Fino ad oggi, a nessuna autorità indipendente è stato consentito di svolgere una raccolta di dati che consentisse una analisi epidemiologica nel lungo periodo. Mentre nella Chernobyl della perestroika è stato possibile per i rappresentanti dell'Oms (Organizzazione mondiale della sanità) raccogliere campioni e visitare in modo accurato la popolazione locale, qui a Bhopal c'è stata una levata di scudi.
Satinah Sarangi, tra i promotori di varie indagini indipendenti, ha denunciato le forti opposizioni incontrate: "E' stato particolarmente difficile raccogliere i campioni. Gli sforzi fatti dai tre maggiori ospedali pubblici di Bhopal si sono rivelati futili a causa delle severe restrizioni imposte dal governo che ha voluto soltanto agenzie proprie".
"Il grave inquinamento di acqua e suolo ad opera della Union Carbide -denuncia Sarangi - non si esaurisce alla tragedia del 1982: la multinazionale americana infatti era già operativa nel 1969 a Bhopal e da allora ha scaricato sostanze tossiche solide liquide e gassose, nelle aree limitrofe, creando anche quel famigerato laghetto a Blue Moon Colony, noto col nome di Solar evaporation pond collegato alla fabbrica con un condotto sotterraneo attraverso cui defluivano i veleni della produzione di pesticidi".
Bhopal in questi giorni è in fermento: le manifestazioni e le proteste non si contano. Da quest'estate è stato tutto un susseguirsi di azioni
dimostrative. Ma anche di momenti di giubilo. Come è accaduto il 19 luglio scorso quando, finalmente, la Corte Suprema indiana ha emesso una sentenza che ha imposto al governo di distribuire 327 milioni di dollari tra i 570 mila sopravvissuti al disastro. Centinaia di persone sono scese per le strade, danzando davanti alla statua dedicata alle vittime, e alla gigantesca scritta "Hung Anderson" (impicca Anderson, il presidente dell'UC) che campeggia sul muro di fronte alla fabbrica a J.P. Nagar..

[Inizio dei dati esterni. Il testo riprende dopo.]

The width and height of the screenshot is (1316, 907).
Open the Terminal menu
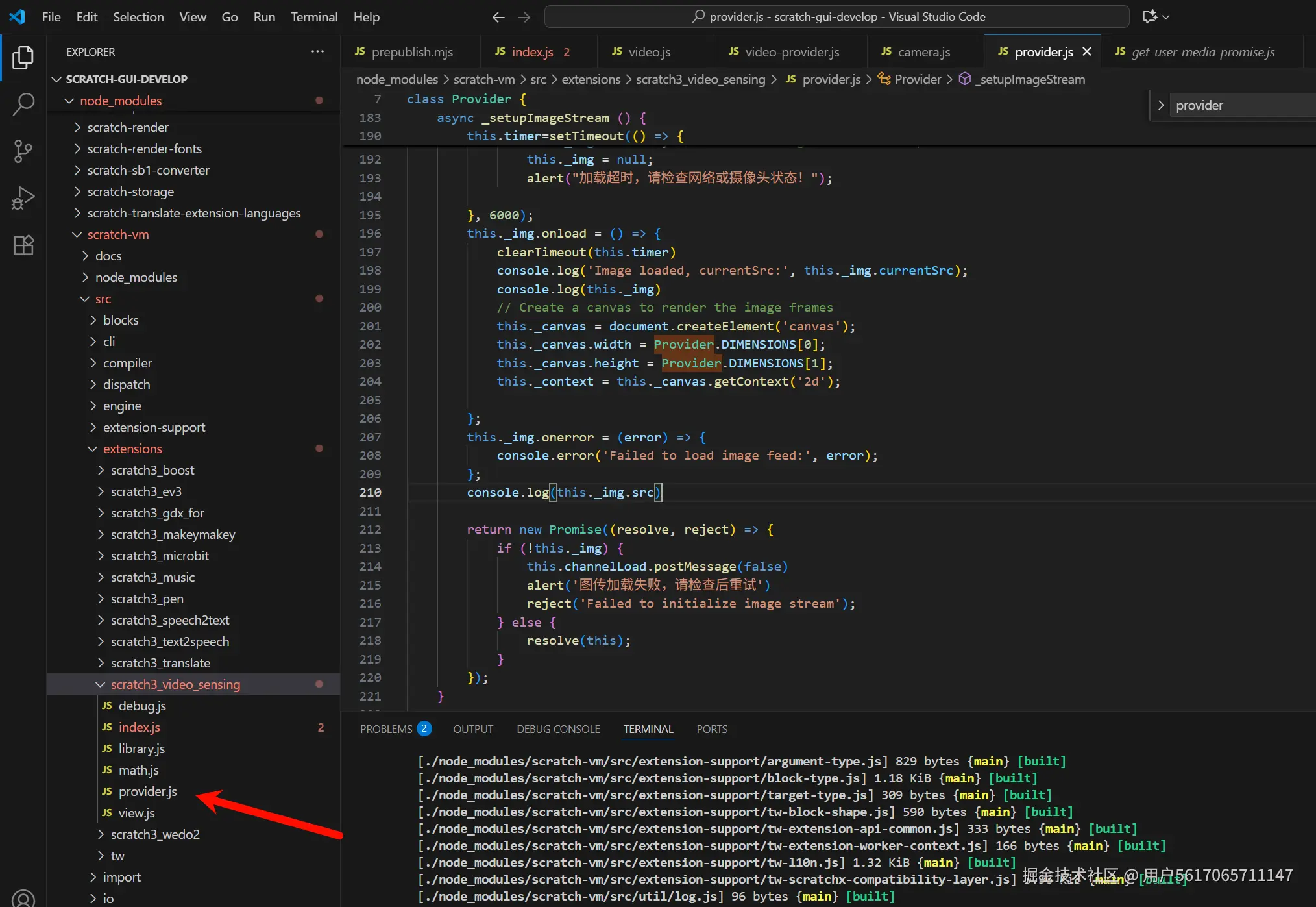tap(314, 17)
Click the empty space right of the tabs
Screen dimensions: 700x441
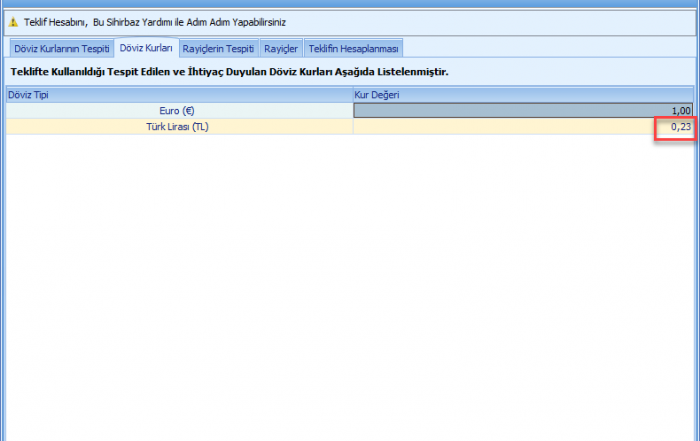click(x=550, y=48)
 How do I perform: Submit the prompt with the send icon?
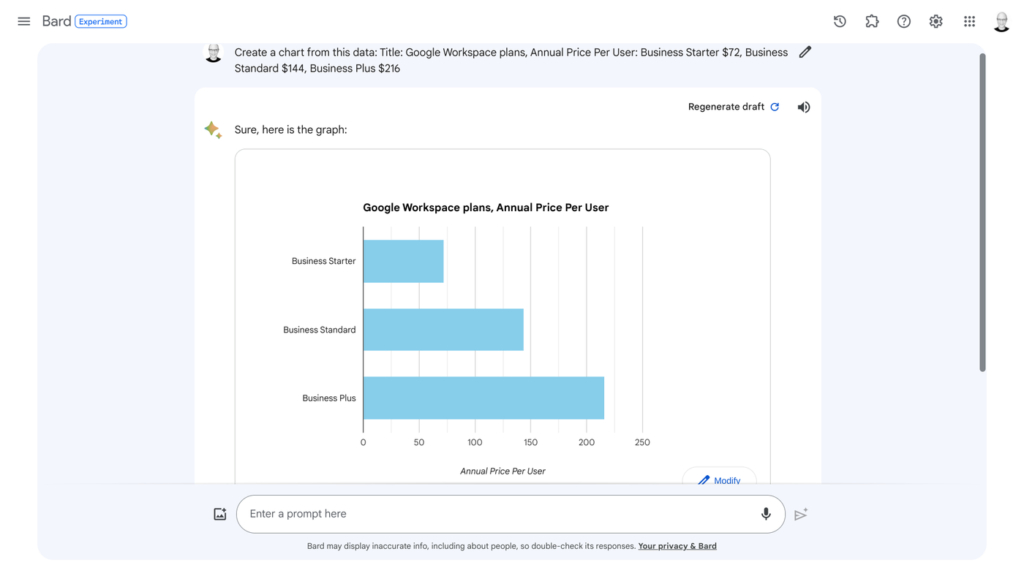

Gli attivisti delle organizzazioni che lottano da anni per ottenere il risarcimento, tra i quali Satinah Sarangi, Rashida Bee e Champa Devi Shukla, (due combattive attiviste di Bhopal, loro stesse vittime del gas, che sono state insignite del Gold Environmental Prize 2004 per l'Asia, per il loro impegno a favore dell'ambiente), Isfan Syed leader di un'organizzazione che lotta per le vittime del gas, e Shahid Noor, presidente
dell'organizzazione che riunisce gli orfani di Bhopal, hanno ricevuto da questa vittoria uno slancio ulteriore.
Adesso il fronte su cui concentrare le forze è lotta per l'acqua, culminata nella dimostrazione del 20 luglio: un corteo formato principalmente
da donne e bambini è sfilato fino alla residenza del Primo Ministro dello Stato del Madhya Pradesh, la signora Uma Barthi. I loro slogan scandivano una semplicissima richiesta: acqua non contaminata.
Quel giorno le donne di Bhopal non hanno potuto andare oltre i cancelli che delimitano la residenza del Primo Ministro. Uma Barthi era impegnata in un importante e irrinunciabile incontro con una rappresentanza giapponese appena giunta nella capitale del Madhya Pradesh.
Motivo dell'incontro: promuovere le relazioni con i paesi culturalmente affini. Dal 20 luglio sono in corso manifestazioni per ottenere la costruzione di una rete idrica che raggiunga le bidonville che sorgono vicino alla fabbrica della Union Carbide. La battaglia per l'acqua e per la decontaminazione del suolo continua.